See TEX. HEALTH & SAFETY CODE ANN. § 574.106(b). Moreover, J.G.’s testimony itself
demonstrates his inability to (1) understand the nature and consequence of a proposed treatment,
including the benefits, risks, and alternatives thereto, and (2) make a decision whether to undergo
the proposed treatment. See id. § 574.101(1). The trial court also had the opportunity to observe
J.G.’s behavior during the hearing. Such behavior included numerous outbursts, such as
exclamations that medication was not needed.
Accordingly, viewing all the evidence in the light most favorable to the trial court’s
findings, we conclude that a reasonable trier of fact could have formed a firm belief or
conviction that J.G. lacked the capacity to make a decision regarding the administration of the
proposed medications. See id. § 574.106(a-1); see also In re J.F.C., 96 S.W.3d at 266.

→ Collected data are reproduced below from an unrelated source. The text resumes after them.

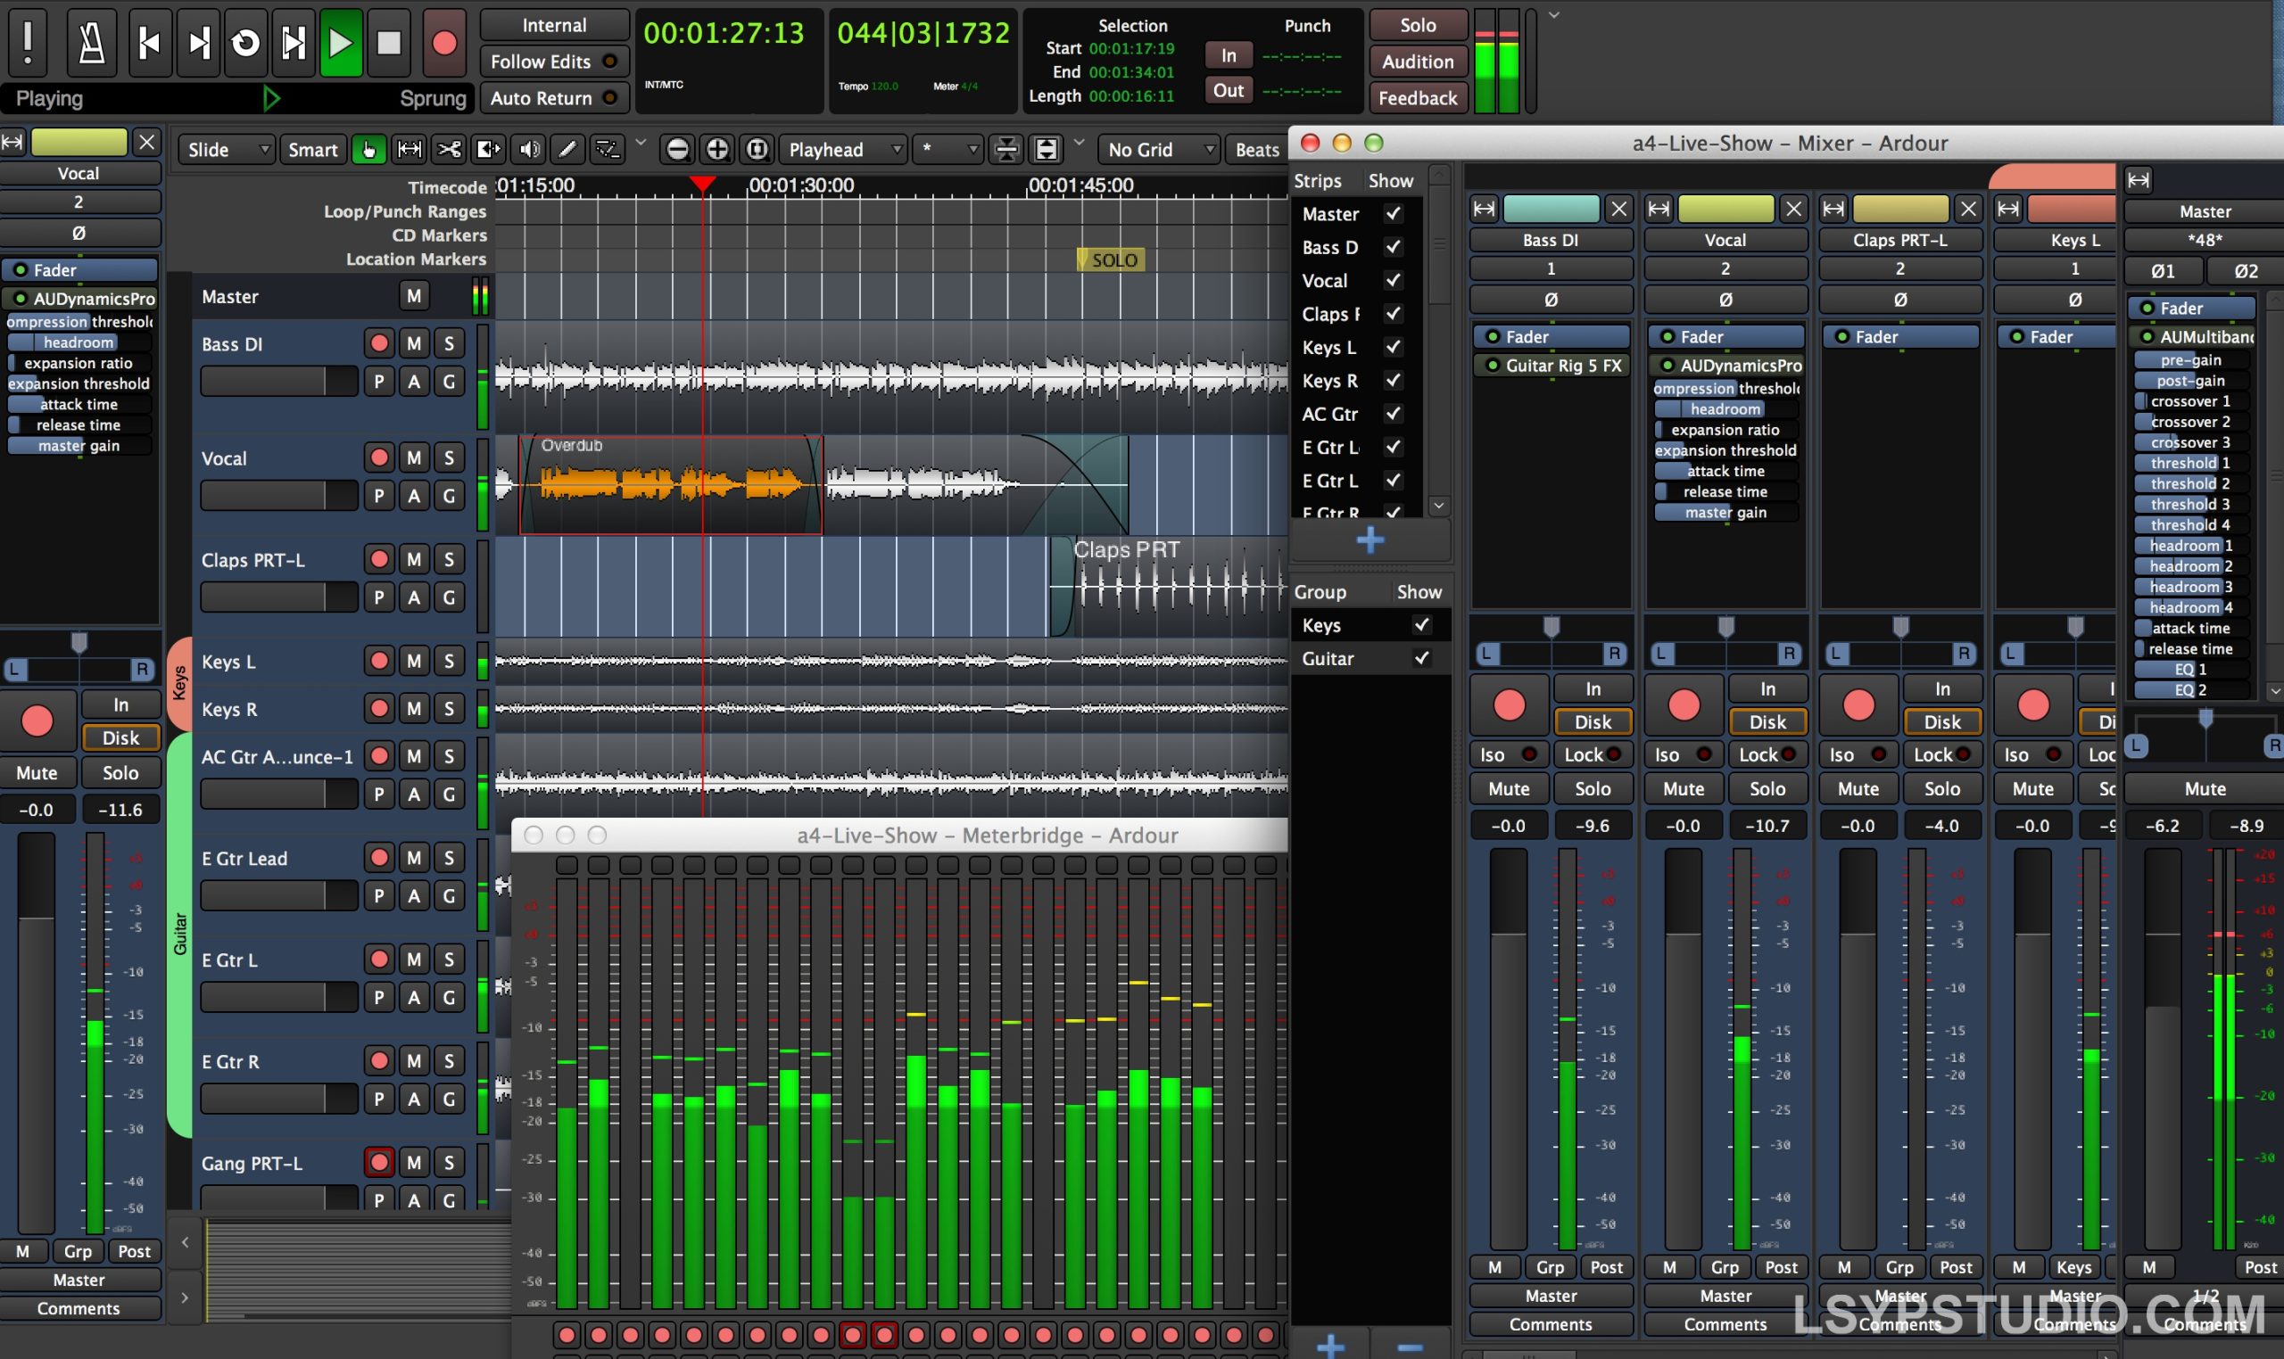The image size is (2284, 1359).
Task: Record-arm the Bass DI track
Action: (378, 343)
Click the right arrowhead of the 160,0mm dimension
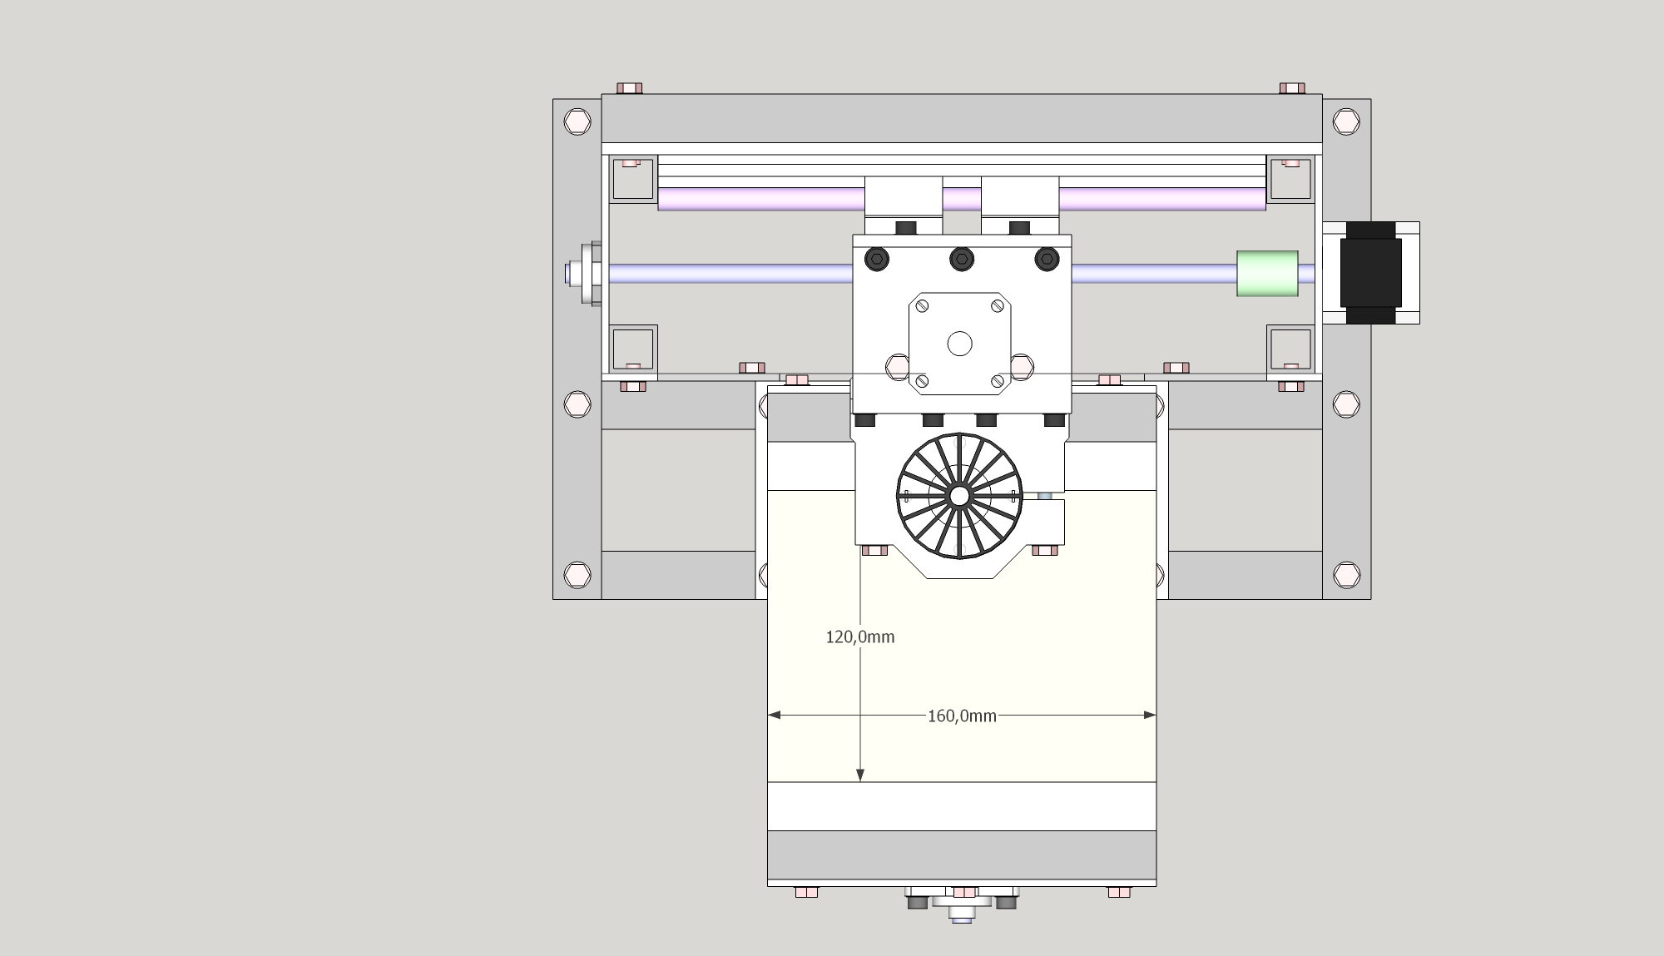Image resolution: width=1664 pixels, height=956 pixels. tap(1150, 715)
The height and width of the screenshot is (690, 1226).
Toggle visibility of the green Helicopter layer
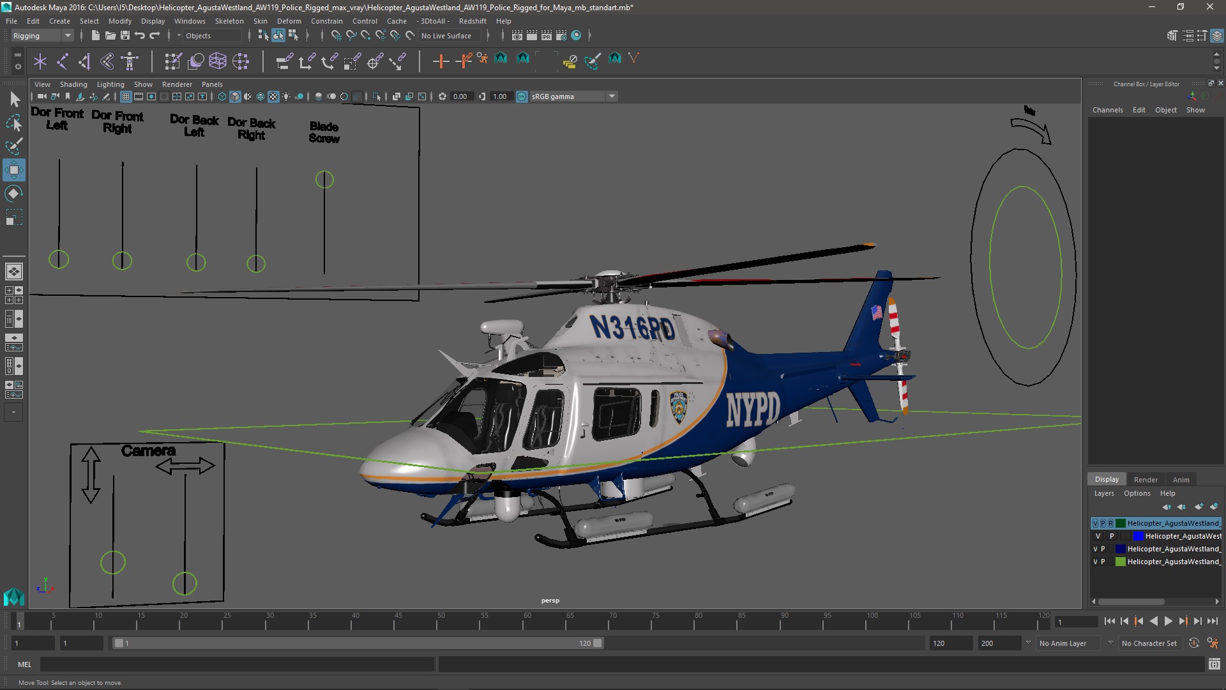coord(1096,562)
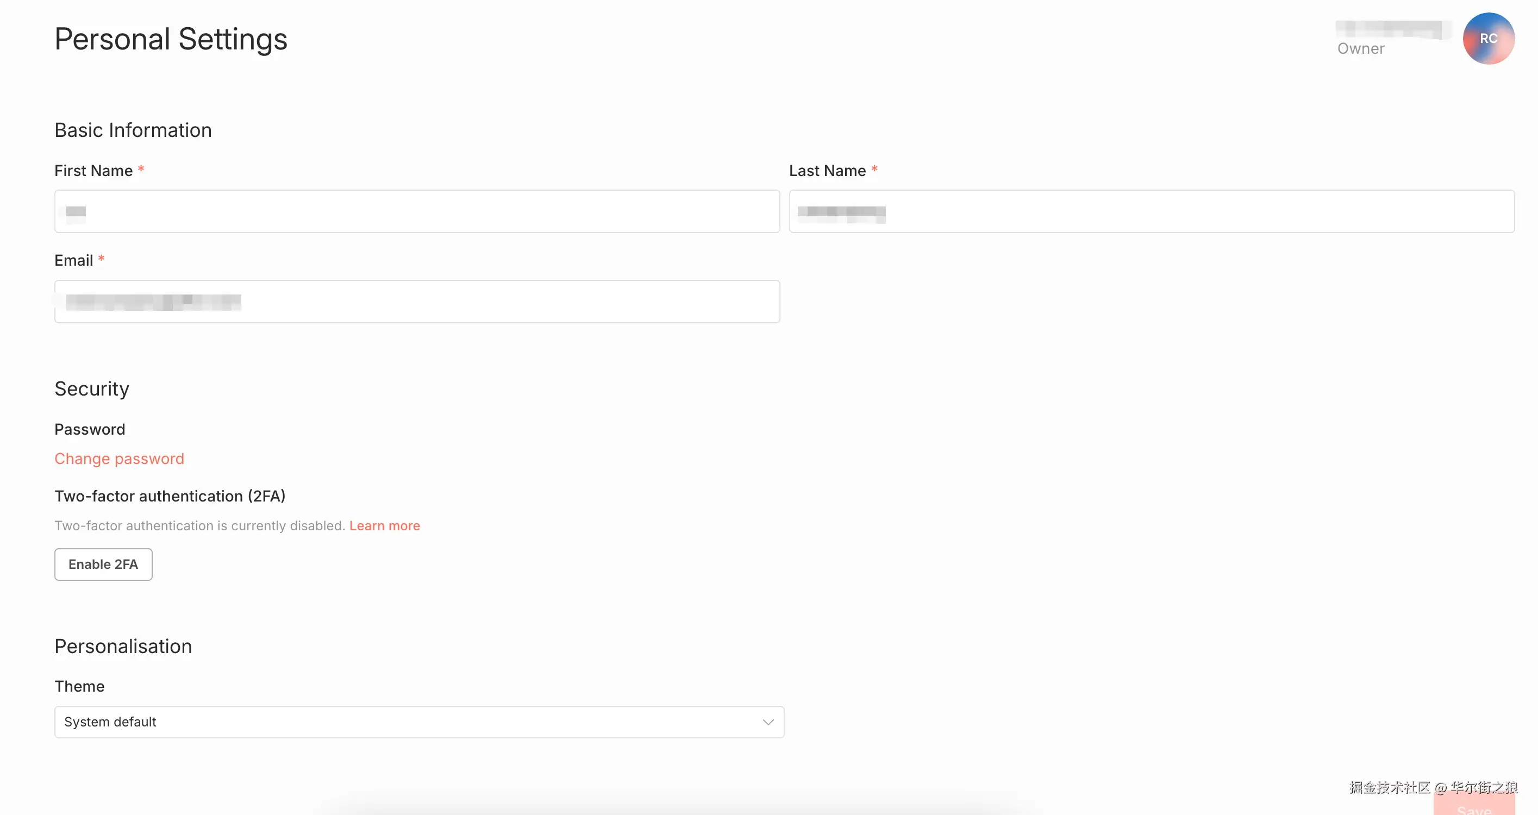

Reviewing the record as a whole, we also conclude that the conflicting evidence is not so
significant that a reasonable trier of fact could not have reconciled the evidence in favor of its
finding. See In re J.F.C., 96 S.W.3d at 266. The trial court could have formed a firm belief or
conviction that J.G. lacked the capacity to make a decision regarding administration of the
proposed psychoactive medications. See TEX. HEALTH & SAFETY CODE ANN. § 574.106(a-1);
see also In re C.H., 89 S.W.3d at 25. Because the evidence is legally and factually sufficient to
support the trial court’s order, we overrule J.G.’s sole issue.
DISPOSITION
Having overruled J.G.’s sole issue, we affirm the trial court’s order authorizing the Texas
Department of State Health Services to administer psychoactive medication.
JAMES T. WORTHEN
Chief Justice
Opinion delivered November 30, 2017.
Panel consisted of Worthen, C.J., Hoyle, J., and Neeley, J.
(PUBLISH)
6
COURT OF APPEALS
TWELFTH COURT OF APPEALS DISTRICT OF TEXAS
JUDGMENT
NOVEMBER 30, 2017
NO. 12-17-00224-CV
THE STATE OF TEXAS FOR THE BEST
INTEREST AND PROTECTION OF J. G.
Appeal from the County Court
of Cherokee County, Texas (Tr.Ct.No. 42137)
THIS CAUSE came to be heard on the appellate record and briefs filed
herein, and the same being considered, it is the opinion of this court that there was no error in the
trial court’s order authorizing the administration of psychoactive medications.
It is therefore ORDERED, ADJUDGED and DECREED that the order of the
court below authorizing the administration of psychoactive medications be in all things
affirmed, and that this decision be certified to the court below for observance.
James T. Worthen, Chief Justice.
Panel consisted of Worthen, C.J., Hoyle, J. and Neeley, J.